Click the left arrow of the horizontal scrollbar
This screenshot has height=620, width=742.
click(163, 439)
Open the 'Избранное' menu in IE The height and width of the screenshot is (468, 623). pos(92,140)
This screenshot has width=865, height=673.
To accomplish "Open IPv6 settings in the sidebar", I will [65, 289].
---
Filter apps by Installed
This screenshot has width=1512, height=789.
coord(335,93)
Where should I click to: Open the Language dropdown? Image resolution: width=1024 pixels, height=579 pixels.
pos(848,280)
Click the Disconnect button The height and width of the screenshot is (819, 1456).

**About this task**
Only the lines from the one containing "Where should I" through the one containing "Click the Disconnect" are to be retyped, both boundary lines included, with no other material.

**Written answer**
Where should I click to: Open the Language dropdown? Image resolution: width=1024 pixels, height=579 pixels.
pos(848,280)
Click the Disconnect button The height and width of the screenshot is (819, 1456).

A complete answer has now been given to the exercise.